Takibin dayanağı olan senet tediye tarihi olarak 16.05.2015 yazılı olmasına karşın senedin bedelinin 16.03.2015 tarihinde ödeneceği yazılmıştır. Senet bedeli 80.000,00 TL, borçlusu davalı …, kefili ise … olup her iki davalı da senedi imzalamıştır. Bu senede dayanılarak başlatılan İstanbul … İcra Dairesinin … sayılı dosyasındaki takip, İstanbul … İcra Hukuk Mahkemesinin … Esas sayılı dosyasında yapılan yargılama sonucunda senedin çift vadeli olarak düzenlenmiş olmasının senedin bono niteliğini ortadan kaldıracağı gerekçesiyle iptal edilmiştir. Bu nedenle davaya konu senet kambiyo senedi özelliği taşımamaktadır. Davacı taraf İstanbul … İcra Dairesinin … sayılı dosyasından aynı senede dayanarak bu kez ilamsız icra takibi başlatmış, takibe davalıların itirazı üzerine de senedi yazılı delil başlangıcı yaparak itirazın iptali davası açmıştır.
Mahkememizde açılan davanın davacının başlattığı ilamsız takibe yapılan itirazın iptali davası olması nedeniyle davalıların derdestlik itirazının reddine karar verilmiştir.
Davalı … yönünden ise dava konusunun tüketim ödüncünden kaynaklanıyor olması nedeniyle ve tüketim ödüncünün verilmesine konu maddi vakıa tarafların daha önce ortak oldukları şirketin kuruluş aşamasında sermaye koyma borcu ile ilgili bulunsa da davalı …’ın senedi kefil olarak imzalaması nedeniyle reddedilmiştir.
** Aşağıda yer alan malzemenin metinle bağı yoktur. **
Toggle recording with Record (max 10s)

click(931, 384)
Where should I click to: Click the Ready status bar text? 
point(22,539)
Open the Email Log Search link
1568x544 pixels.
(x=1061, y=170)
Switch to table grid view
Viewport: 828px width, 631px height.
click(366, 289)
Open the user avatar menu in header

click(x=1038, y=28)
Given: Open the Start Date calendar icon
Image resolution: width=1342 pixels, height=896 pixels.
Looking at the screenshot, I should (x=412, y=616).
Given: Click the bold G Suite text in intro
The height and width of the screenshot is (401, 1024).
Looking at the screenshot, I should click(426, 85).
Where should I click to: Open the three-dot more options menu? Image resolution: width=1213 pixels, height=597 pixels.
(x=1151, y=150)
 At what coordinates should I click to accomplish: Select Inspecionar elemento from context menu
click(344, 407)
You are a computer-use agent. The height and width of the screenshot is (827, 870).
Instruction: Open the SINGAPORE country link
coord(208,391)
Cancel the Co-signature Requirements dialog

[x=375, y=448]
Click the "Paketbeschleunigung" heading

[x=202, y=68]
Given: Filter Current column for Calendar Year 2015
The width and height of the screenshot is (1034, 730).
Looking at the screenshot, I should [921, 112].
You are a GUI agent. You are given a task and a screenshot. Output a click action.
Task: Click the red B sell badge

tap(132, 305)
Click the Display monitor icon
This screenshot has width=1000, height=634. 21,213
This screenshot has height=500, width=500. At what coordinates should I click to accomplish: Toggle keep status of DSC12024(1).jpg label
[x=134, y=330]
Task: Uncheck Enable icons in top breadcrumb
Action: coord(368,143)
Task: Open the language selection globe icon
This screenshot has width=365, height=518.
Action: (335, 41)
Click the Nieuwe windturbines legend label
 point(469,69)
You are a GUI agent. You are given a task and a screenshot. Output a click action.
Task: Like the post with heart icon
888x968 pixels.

Dava konusu olayda çözülmesi gereken iki hukuki uyuşmazlık bulunmaktadır. Bunlardan birincisi yazılı delil başlangıcı yapılarak ilamsız takibe konu yapılan senetten kaynaklı alacak bulunup bulunmadığı, diğeri ise senet üzerinde kefil olarak imzası bulunan davalı …’ın kefaletinin geçerli olup olmadığıdır.
Davaya konu senedin verilmesine konu maddi vakıa olan tarafların ortak oldukları… Ltd. Şti.’nin ticaret sicil kayıtları getirtilerek mahkememiz dosyası içerisine alınmıştır. Ticaret sicili kayıtlarından ve dosyaya sunulan 16.03.2016 tarihli pay devir sözleşmesinden davacı …’in söz konusu şirketteki paylarını 16.03.2016 tarihinde 66.000,00 TL karşılığında davalı …’a sattığı anlaşılmaktadır.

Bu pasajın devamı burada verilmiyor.